§ **Instruções e requisitos**:
No texto sobre existir e viver, que porcentagem dos adultos experimenta o "automatismo existencial", segundo o Journal of Positive Psychology?

§ **Trecho da fonte**:
----------

Pare de existir e comece a viver

Descubra como sair do automático e assumir o protagonismo da sua vida.

Você tem a impressão de que os dias passam e apenas repete uma série de atividades que não fazem com que você se torne uma pessoa melhor? Já se pegou pensando se a vida se resume a cumprir tarefas, apagar incêndios e sobreviver? Se a resposta for sim, talvez você esteja apenas existindo — e não realmente vivendo.

O Journal of Positive Psychology (2019) revelou que cerca de 60% dos adultos experimentam o chamado “automatismo existencial”, um estado de desconexão entre as ações diárias e os valores fundamentais. Isso significa operar no piloto automático, sem questionar o propósito por trás das escolhas. Mas qual é a diferença entre existir e viver?

Existir: Um estado de passividade

Existir é ser conduzido pelo fluxo dos acontecimentos, sem intenção clara. Esse estado é marcado pelo imediatismo e pela busca por conforto imediato, sem reflexão sobre suas consequências. Pesquisas conduzidas pelo Dr. Matthew Killingsworth, da Universidade de Harvard, mostram que passamos cerca de 47% do tempo em divagação mental, um comportamento associado a níveis mais baixos de bem-estar.

Esse estado reflete o que o psicoterapeuta Viktor Frankl denominou de “vácuo existencial”, onde a vida se torna uma sequência de respostas automáticas às urgências externas. Quem apenas existe busca alívio momentâneo em prazeres fugazes — procrastinando seus sonhos, rolando feeds de redes sociais ou consumindo alimentos sem necessidade real.

Uma pessoa que passa horas nas redes sociais admirando a vida de outros, sem tomar decisões que impactem positivamente sua própria trajetória, está apenas existindo. O mesmo acontece com quem extrapola o uso de álcool, drogas, jogos online e pornografia.

Viver: Escolha e construção intencional

Viver é tomar o controle da própria vida. É agir com intenção, guiado por virtudes que moldam o caráter e nos capacitam a enfrentar desafios de forma ética e equilibrada. Aristóteles, em sua obra Ética a Nicômaco, define essa busca pela realização plena como eudaimonia, alcançada por meio da prática constante de virtudes como coragem, temperança, justiça e prudência.

----------

§ **Informações exibidas**:
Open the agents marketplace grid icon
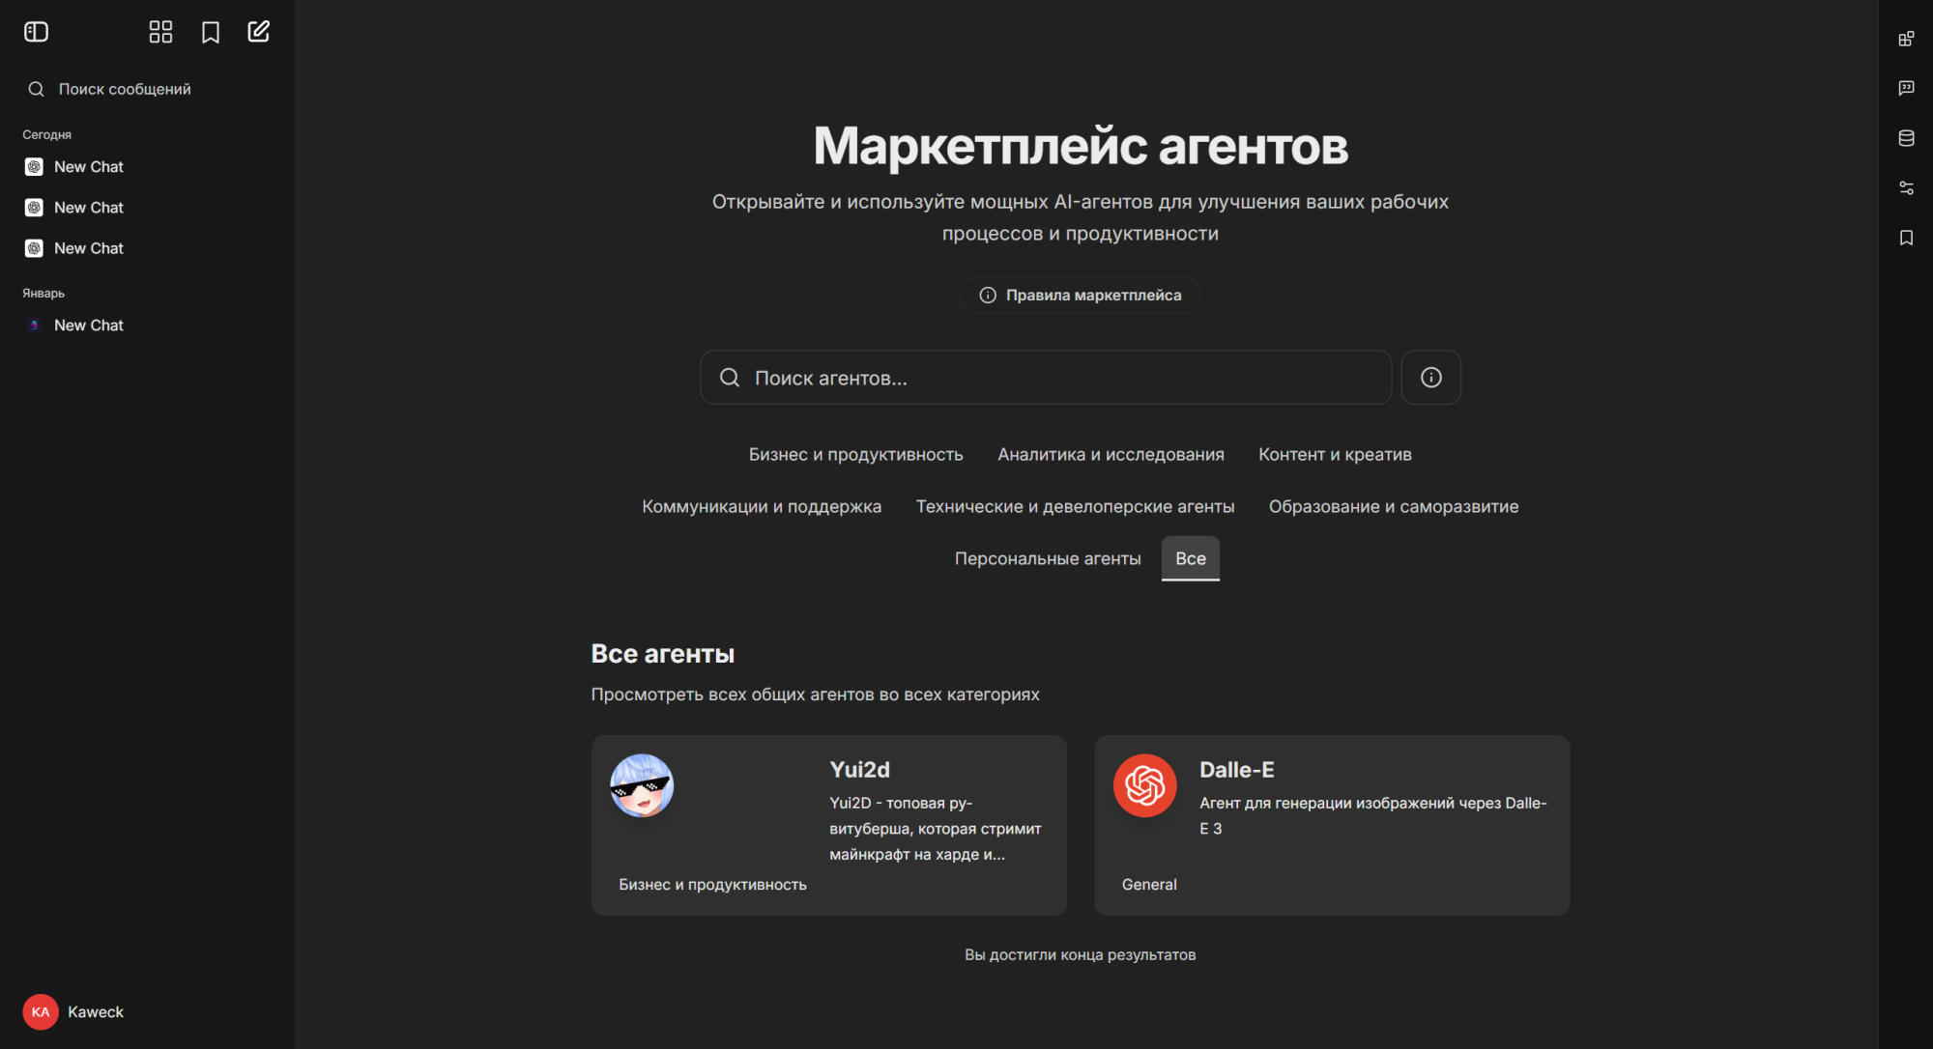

----------

§ **Resposta ao problema**:
Cerca de 60% dos adultos.